Friends had encouraged Kim-Joy to apply to be a contestant on The Great British Bake Off, but until 2018 she "didn't feel confident enough". She joined the cast of the ninth series of The Great British Bake Off, which aired in 2018. According to The Guardian, she "became known on the show for her intense commitment to cuteness"; it called the decision to cast her in the show "genius". The Independent said she was "undoubtedly one of the highlights of this year’s series, delighting viewers with her creative designs and cheerful demeanour." The Takeout said her "uncanny ability to make things that are so cute that by all rights I should be over-dosing on the sweetness, yet somehow never actually crossing that line" was her "superpower". The Sunday Post said in 2020 that in the franchise's then ten-year history, "no contestant has embodied the wholesome warmth of Bake Off more" than Kim-Joy. On the show she was known for her colorful decorative bakes, often with whimsical animal themes.

Kim-Joy told only her partner and "a couple of friends" that she was competing, excusing her social absence to others with what she called "the most bizarre excuses". She advanced to the finale and became one of two runners-up, losing to Rahul Mandal.

Kim-Joy appeared in The Great New Year Bake Off January 2022 special, competing against fellow series-nine participant Jon Jenkins and two Series 11 contestants, Hermine and Rowan Williams. Kim-Joy won that competition.
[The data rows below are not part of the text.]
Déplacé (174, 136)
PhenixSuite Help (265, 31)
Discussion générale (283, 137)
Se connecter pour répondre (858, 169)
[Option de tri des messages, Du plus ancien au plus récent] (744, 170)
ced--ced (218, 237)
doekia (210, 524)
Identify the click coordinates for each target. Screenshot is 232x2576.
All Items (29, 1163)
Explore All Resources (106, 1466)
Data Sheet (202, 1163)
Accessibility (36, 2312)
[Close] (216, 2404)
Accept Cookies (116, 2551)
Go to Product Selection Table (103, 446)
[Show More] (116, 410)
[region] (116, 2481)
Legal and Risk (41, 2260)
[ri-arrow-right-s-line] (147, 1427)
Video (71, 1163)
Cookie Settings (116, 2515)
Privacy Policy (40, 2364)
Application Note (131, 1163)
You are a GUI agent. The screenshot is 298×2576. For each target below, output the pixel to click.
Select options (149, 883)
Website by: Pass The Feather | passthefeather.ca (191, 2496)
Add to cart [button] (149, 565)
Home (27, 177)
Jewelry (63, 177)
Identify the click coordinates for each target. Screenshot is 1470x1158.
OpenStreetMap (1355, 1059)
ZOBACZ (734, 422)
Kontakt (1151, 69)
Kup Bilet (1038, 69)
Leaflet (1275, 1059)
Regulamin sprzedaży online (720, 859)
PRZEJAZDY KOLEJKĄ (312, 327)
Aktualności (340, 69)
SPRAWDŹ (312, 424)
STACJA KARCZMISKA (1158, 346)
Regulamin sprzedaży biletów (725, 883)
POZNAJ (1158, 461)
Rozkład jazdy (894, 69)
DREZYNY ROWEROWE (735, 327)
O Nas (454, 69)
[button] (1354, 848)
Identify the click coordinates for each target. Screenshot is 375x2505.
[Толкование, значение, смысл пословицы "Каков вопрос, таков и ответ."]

Kim-Joy is known for her "signature" cute baked goods. She has written three cookbooks and as of 2021 was a baking columnist for The Guardian. Food & Wine, reviewing her first cookbook, said her bakes were "almost too adorable to eat". Library Journal said the book "channels her positive outlook and vibrant imagination into a joyful cookbook bursting with whimsical bakes" but that "some recipes and decorating techniques are quite complicated, and impractical for the typical home baker".

== Board game ==
In 2022 Skybound Games published Kim Joy's Magic Bakery, a cooperative card game in which players run a bakery in a magic forest. The game was designed by Ben Kepner and illustrated by Linda Van Den Berg. Kim-Joy is an avid board gamer.

== Advocacy ==
She works with Wren Bakery, which provides baking and barista training for unemployed and underemployed women in Leeds.

== Personal life ==
In 2022 Kim-Joy married long-time partner Nabil Homsi, whom she had met nine years earlier through their mutual interest in board games; Homsi owns four board games shops in Leeds. The couple had been living in Leeds but moved to Ilkley during the COVID-19 lockdowns. Kim-Joy has discussed her ongoing mental health issues surrounding anxiety and depression.

Kim-Joy avoided using her father's surname publicly. She took Homsi's name when they married.

== Selected bibliography ==
- Kim-Joy (2019). "Baking with Kim-Joy: cute and creative bakes to make you smile"
- Kim-Joy (2021). "Christmas with Kim-Joy: a festive collection of edible cuteness"
- Kim-Joy (2021). "Celebrate with Kim-Joy: cute cakes and bakes to make every occasion joyful"
- Kim-Joy (2023). "Turtle Bread: A Graphic Novel About Baking, Fitting In, and the Power of Friendship"
- Kim-Joy (2023). "Bake Me a Cat: 50 Purrfect Recipes for Edible Kitty Cakes, Cookies and More!"